## Text block

--------------------------------------------------

A Very Christmas Story (original Polish: Świąteczna Przygoda) is a 2000 Polish comedy film written and directed by Dariusz Zawiślak.

Plot
Corporate accountant Mike Young (Paul Burczyk) has a briefcase full of stolen money. Angelika (Kasia Olarz) seeks money to save her orphanage. The Angel of Death (Jan Englert) has been begging God (Gustaw Holoubek) for a vacation day. With so many souls to be gathered, a substitute is found, but when on vacation Death crosses paths with a Guardian Angel (Teresa Dzielska). Meanwhile, Angelica is looking for Santa Claus to fulfill her Christmas wish for money.  During her search she crosses paths with an accountant named Claus (Bartosz Opania) who has stolen a huge amount of money and who is himself being pursued by a group of bumbling hoodlums.

--------------------------------------------------

Reproduce the passage about the film A Very Christmas Story word for word, from its first line to its last. The listing that follows comes from a separate source.

## Collected data
--------------------------------------------------

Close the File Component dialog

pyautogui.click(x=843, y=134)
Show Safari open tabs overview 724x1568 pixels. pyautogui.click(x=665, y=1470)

--------------------------------------------------

## The answer
A Very Christmas Story (original Polish: Świąteczna Przygoda) is a 2000 Polish comedy film written and directed by Dariusz Zawiślak.

Plot
Corporate accountant Mike Young (Paul Burczyk) has a briefcase full of stolen money. Angelika (Kasia Olarz) seeks money to save her orphanage. The Angel of Death (Jan Englert) has been begging God (Gustaw Holoubek) for a vacation day. With so many souls to be gathered, a substitute is found, but when on vacation Death crosses paths with a Guardian Angel (Teresa Dzielska). Meanwhile, Angelica is looking for Santa Claus to fulfill her Christmas wish for money.  During her search she crosses paths with an accountant named Claus (Bartosz Opania) who has stolen a huge amount of money and who is himself being pursued by a group of bumbling hoodlums.